Publication Book Cover Museum Age in Austria-Hungary

The Museum Age in Austria-Hungary: Art and Empire in the Long Nineteenth Century

Dr Markian Prokopovych, Professor Matthew Rampley, Dr Nóra Veszprémi

(Penn State University Press)

This history of public art museums in Austria-Hungary explores their place in the wider history of European museums and collecting, their role as public institutions, and their involvement in the complex cultural politics of the Habsburg Empire.

Focusing on institutions in Vienna, Cracow, Prague, Zagreb, and Budapest, it traces the evolution of museum culture over the long nineteenth century, from the 1784 installation of imperial art collections in the Belvedere Palace to the dissolution of Austria-Hungary after the First World War.

Law, Lawyers and Litigants in Early Modern England: Essays in Memory of Christopher W. Brooks

Dr Adrian Green, Professor Michael Lobban, Professor Joanne Begiato

(Cambridge University Press)

Written in memory of Christopher W. Brooks, the leading historian of early modern English law, society and politics. Brooks's work put legal culture and legal consciousness at the centre of our understanding of seventeenth- and eighteenth-century English society and the English common law tradition.
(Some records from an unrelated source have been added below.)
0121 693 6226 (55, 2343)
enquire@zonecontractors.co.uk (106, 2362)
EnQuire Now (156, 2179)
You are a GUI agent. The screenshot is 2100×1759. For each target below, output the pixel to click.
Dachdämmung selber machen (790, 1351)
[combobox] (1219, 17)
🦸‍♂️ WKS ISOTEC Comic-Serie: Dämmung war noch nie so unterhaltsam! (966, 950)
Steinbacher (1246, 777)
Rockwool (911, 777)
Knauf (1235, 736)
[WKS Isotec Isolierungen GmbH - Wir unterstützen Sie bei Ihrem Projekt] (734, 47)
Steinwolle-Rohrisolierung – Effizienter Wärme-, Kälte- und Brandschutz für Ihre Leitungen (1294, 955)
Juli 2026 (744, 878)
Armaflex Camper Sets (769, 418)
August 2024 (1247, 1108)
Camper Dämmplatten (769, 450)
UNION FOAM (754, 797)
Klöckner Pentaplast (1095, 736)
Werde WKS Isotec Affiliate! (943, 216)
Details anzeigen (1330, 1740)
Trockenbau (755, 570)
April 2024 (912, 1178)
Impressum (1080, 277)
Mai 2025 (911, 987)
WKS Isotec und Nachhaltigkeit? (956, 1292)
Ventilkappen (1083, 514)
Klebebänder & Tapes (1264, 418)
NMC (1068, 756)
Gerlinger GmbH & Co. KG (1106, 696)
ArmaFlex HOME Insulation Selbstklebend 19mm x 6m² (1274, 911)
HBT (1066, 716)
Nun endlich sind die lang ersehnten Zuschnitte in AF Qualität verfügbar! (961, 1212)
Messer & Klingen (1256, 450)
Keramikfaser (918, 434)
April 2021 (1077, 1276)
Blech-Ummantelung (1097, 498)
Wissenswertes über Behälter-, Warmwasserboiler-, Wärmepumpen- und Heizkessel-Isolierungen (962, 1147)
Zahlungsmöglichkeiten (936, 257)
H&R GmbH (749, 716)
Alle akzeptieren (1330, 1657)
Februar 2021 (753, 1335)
The essays in this collection shed new light on central debates in the history of the common law, explore how law was understood and used by different communities in early modern England, and examine how and why people engaged (or did not engage) in litigation.

The Rites of Durham by William Claxton

Dr Margaret Harvey, Lynda Rollason

(Boydell & Brewer)

The Rites of Durham has long been recognised as an important description of a monastic cathedral on the eve of the Dissolution. This new edition, the first in over a century, places the Rites in the context of the religious tensions of the Reformation and offers a new text, a detailed commentary, and many new illustrative plates and plans. In addition, a series of appendices contains a full edition of the related text which describes the windows of Durham Cathedral and its precinct.

 

New articles and chapters

Professor Philip Williamson and Dr Natalie Mears have a new article out: ‘James I and Gunpowder Treason Day’ in The Historical Journal.

Dr Henry Miller has an article in the same issue of The Historical Journal on women’s suffrage and petitioning.

Dr Coreen McGuire and co-authors published ‘The Color of Breath’ in Literature and Medicine and ‘”The body says it”: the difficulty of measuring and communicating sensations of breathlessness’, in Medical Humanities.

Dr Thomas Stammers has edited a special issue of 19: Interdisciplinary Studies in the Long Nineteenth Century on 'Women Collectors: Taste, Legacy and Cultural Philanthropy c.1850-1920'. He wrote the introduction ('Women Collectors and Cultural Philanthropy') and PhD student Lindsay Macnaughton wrote ‘Beyond the Bowes Museum'.

Dr Tom Hamilton has edited a special issue of French History on the French Wars of Religion, which includes his article ‘Adjudicating the troubles: violence, memory, and criminal justice at the end of the Wars of Religion.’